> [EXTRAIT DE PAGE]:
______________________________

Un handicapé lésé dans ses droits

Handicapé moteur suite à un grave accident de la route survenu un 7 mars 93, Zouaoui Amar, âgé de 50 ans et père de 6 enfants n’avait pas et ne bénéficie pas d’une pension d’assurance. Ni la SAA ni son employeur ne lui ont octroyé ses droits. Néanmoins il bénéficie d’une pension de 3 000 DA par mois des services de l’APC, qu’il perçoit une fois tous les 10 mois. Le malheureux s’interroge : « Avec 3000 DA, pourrais-je subvenir aux besoins de ma famille et pendant 10 autres mois ». Il nous apprend que certaines personnes généreuses l’aident de temps à autre. Il nous montre son fauteuil roulant et nous dit avec un profond soupir « C’est un ami qui me l’a offert », puis il enchaîne en regardant le plafond de sa modeste chambre : « Je ne me déplace à aucun service étatique ((APC, daïra ou wilaya) de crainte qu’on me regarde de travers ce qui me touche profondément et me fait mal au cœur. « Il ne se déplace que pour aller chez son médecin traitant. Là, il trouve son réconfort. En effet, sa situation sociale laisse à désirer. Durant tout notre entretien, il ne cessait de soupirer, il ne pouvait pas raconter tous ses malheurs. Handicapé mais fort de caractère il ne montre pas son angoisse et son anxiété à ses enfants. Les jeunes de Kallous l’appellent Da Amar. Il leur rend hommage car ils lui font oublier ses malheurs. A ce propos, il nous déclare : « ces jeunes sont merveilleux, ils me divertissent, sincèrement, avec eux j’oublie mes préoccupations et mes ennuis ». Son dernier mot et son seul souhait est qu’on lui donne ses droits d’handicapé afin de subvenir aux besoins de sa famille et nous le remercions pour sa générosité malgré ses difficultés.

______________________________

> [TRAVAIL DEMANDÉ]: Pour chacun des énoncés suivants, indiquez par oui ou par non s'il concorde avec l'extrait, en citant mot pour mot le passage qui tranche. 1. La SAA a octroyé ses droits à Zouaoui Amar. 2. Son fauteuil roulant lui a été offert par un ami. 3. Il se rend régulièrement auprès des services de l'État. Les lignes ci-après forment un ensemble indépendant de l'extrait.

> [DONNÉES ENREGISTRÉES]:
______________________________

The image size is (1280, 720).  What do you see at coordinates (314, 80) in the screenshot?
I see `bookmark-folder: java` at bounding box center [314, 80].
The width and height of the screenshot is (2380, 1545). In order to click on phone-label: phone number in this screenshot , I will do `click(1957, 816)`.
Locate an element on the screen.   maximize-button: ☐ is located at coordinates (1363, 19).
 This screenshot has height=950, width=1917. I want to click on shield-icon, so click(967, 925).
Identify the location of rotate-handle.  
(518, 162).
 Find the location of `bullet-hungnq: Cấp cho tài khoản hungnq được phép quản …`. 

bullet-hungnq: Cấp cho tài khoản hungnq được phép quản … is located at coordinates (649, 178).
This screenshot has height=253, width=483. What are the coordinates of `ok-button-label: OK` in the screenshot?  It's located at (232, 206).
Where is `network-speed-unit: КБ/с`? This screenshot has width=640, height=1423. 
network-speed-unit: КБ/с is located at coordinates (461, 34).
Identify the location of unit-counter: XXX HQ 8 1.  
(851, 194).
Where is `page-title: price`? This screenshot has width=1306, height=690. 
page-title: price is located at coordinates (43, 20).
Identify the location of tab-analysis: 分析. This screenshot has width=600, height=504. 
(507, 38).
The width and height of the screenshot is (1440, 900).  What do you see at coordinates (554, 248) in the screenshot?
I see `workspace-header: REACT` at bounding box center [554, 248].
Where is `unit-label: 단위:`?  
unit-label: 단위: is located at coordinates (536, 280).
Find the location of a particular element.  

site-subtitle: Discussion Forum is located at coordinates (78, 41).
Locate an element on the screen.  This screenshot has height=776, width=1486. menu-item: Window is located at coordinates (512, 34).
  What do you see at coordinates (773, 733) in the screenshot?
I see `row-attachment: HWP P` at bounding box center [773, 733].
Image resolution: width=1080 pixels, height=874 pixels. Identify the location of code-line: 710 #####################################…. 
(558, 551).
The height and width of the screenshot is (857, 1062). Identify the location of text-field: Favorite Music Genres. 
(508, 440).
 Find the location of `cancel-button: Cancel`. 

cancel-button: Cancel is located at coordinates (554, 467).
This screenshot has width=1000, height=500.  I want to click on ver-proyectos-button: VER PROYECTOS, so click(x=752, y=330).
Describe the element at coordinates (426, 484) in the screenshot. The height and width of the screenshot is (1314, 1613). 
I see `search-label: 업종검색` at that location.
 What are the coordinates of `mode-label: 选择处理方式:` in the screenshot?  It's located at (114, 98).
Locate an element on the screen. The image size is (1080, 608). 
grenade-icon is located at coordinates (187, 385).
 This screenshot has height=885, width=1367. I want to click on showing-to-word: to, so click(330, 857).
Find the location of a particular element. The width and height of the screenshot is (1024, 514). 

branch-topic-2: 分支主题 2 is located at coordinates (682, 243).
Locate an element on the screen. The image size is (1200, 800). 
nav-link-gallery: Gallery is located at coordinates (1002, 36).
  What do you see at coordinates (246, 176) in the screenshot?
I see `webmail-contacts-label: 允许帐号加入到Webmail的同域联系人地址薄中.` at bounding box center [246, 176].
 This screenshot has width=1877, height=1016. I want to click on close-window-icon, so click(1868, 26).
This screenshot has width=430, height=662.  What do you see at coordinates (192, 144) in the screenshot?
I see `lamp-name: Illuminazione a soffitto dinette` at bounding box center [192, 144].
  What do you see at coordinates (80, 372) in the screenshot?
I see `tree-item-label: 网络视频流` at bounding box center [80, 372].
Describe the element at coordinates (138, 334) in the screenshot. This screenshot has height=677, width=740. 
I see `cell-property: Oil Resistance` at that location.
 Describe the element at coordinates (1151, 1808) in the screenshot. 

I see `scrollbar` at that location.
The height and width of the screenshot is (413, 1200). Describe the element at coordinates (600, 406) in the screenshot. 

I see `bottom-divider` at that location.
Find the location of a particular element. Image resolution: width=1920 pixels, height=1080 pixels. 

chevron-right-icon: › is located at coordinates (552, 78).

______________________________

> [RÉSULTAT ATTENDU]:
1. Non : « Ni la SAA ni son employeur ne lui ont octroyé ses droits. »
2. Oui : « C’est un ami qui me l’a offert »
3. Non : « Il ne se déplace que pour aller chez son médecin traitant. »